Pour en arriver à ce record de participation, la Classique a choisi de se réinventer en élargissant ses horizons à de nouvelles disciplines. Ainsi, même si seulement 37 équipes ont pris le départ de l’épreuve reine de C2, l’événement a aussi accueilli 10 équipes de rabaska. À ce nombre, il faut aussi ajouter les 54 athlètes en planche à pagaie (paddle board) qui ont parcouru 37 km entre Shawinigan et Trois-Rivières, de même que les 24 rameurs en outrigger qui ont franchi 18 km entre Bécancour et la cité de Laviolette.

Avec un tel achalandage sur la rivière Saint-Maurice et le fleuve Saint-Laurent, le directeur de compétition de la Classique, Dominic Thibault, caresse de très grands objectifs. «On pense pouvoir doubler notre participation d’ici les deux prochaines années», lance-t-il, sans détour.

Parmi les aspects qui aideront assurément la croissance des inscriptions, on note la présence de plusieurs athlètes de renommée lors de la 85e édition.

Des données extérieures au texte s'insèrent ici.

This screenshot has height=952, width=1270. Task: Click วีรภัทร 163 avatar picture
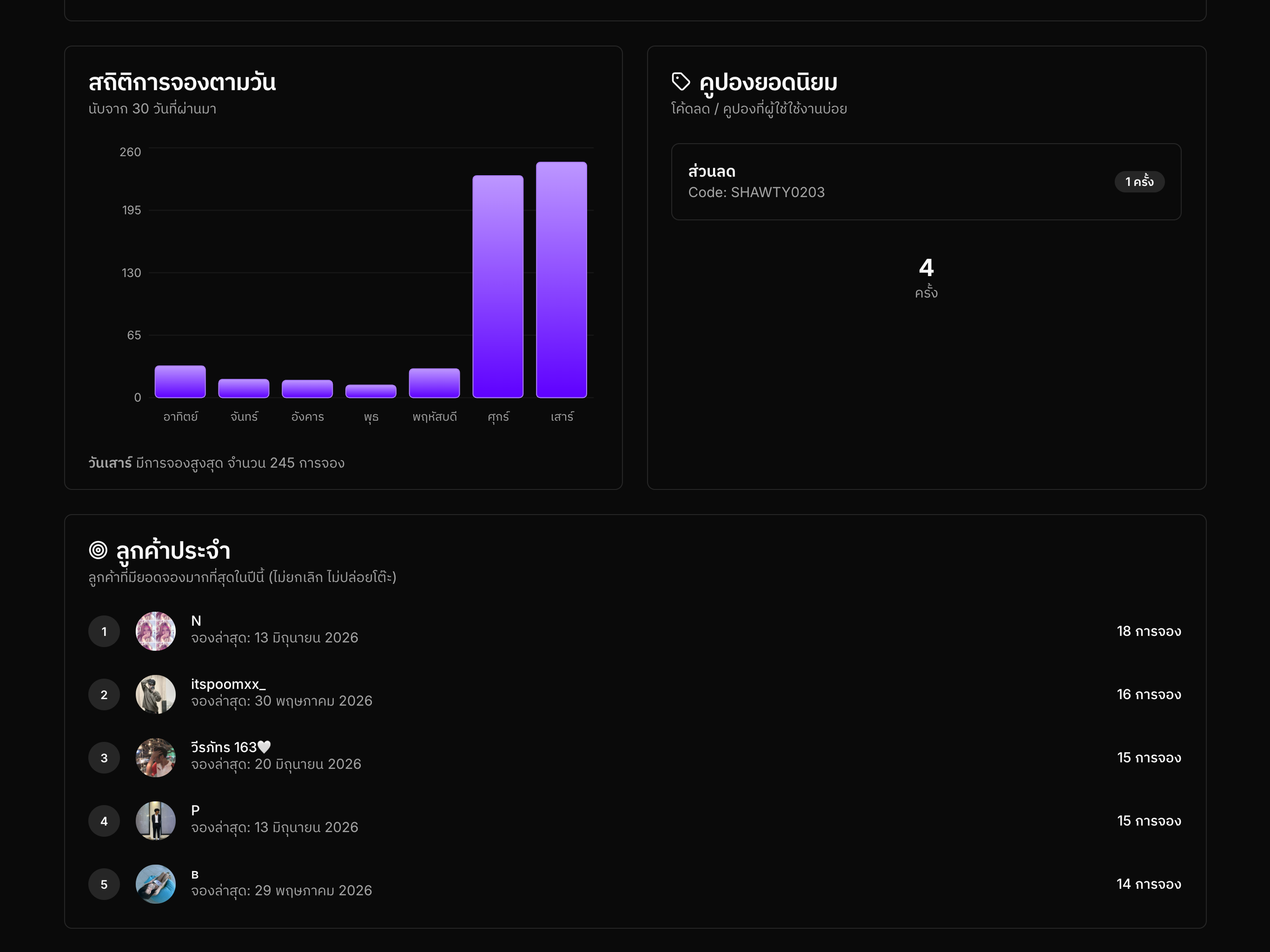tap(156, 757)
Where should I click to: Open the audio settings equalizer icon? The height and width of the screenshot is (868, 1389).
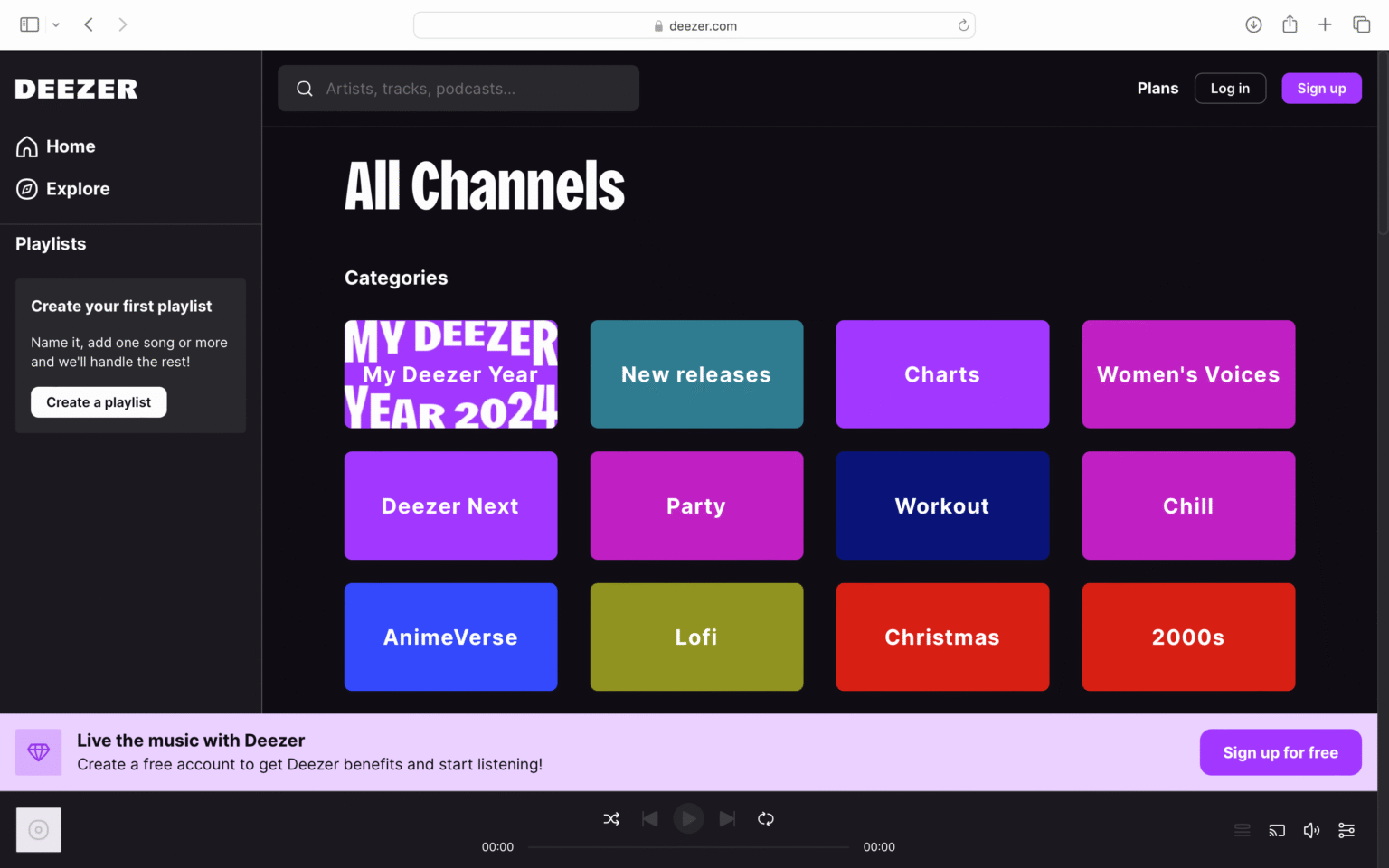[1346, 830]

Du groupe, on souligne notamment Éric Myles, chef du sport au Comité olympique canadien, les olympiens Richard Dober Jr, Gabriel Beauchesne-Sévigny et Tomas Buday Jr, de même que Bob Arnot, véritable figure de proue dans le domaine de la planche à pagaie.

De par leur renommée, il s’agit là de personnes qui pourraient avoir un impact significatif sur le suite des choses. «Ça nous ouvre, entre autres, les portes des régions de Montréal à Québec», note Thibault.

Évidemment, un tel chambardement de programmation n’est pas sans conséquence. Pendant que la Classique gagne en adeptes avec de nouvelles disciplines, le C2 fait du surplace. «On en a parlé avec eux de cette situation. On fait souvent des débriefings pour connaître leur opinion. Je pense que d’ajouter des épreuves, et surtout des participants, c’est bon pour eux. Depuis quelque temps, le spotlight était moins là sur eux. En amenant d’autres catégories, ça va assurément ramener le spotlight sur eux aussi. De plus, il ne faut pas oublier que les diverses disciplines sont des vases communicants et peuvent amener une relève en C2», explique Boileau.

Au-delà de la participation, le DG de la Classique retient aussi la portée de la webdiffusion de la compétition qui a atteint de nouveaux sommets. Comme nouveauté cette année, il était même possible de suivre le déroulement de la course, pour les première et deuxième étapes, grâce à un écran géant qui avait été installé sur la promenade du Saint-Maurice à Shawinigan. La webdiffusion a enregistré plus de 75 000 visionnements sur quatre jours.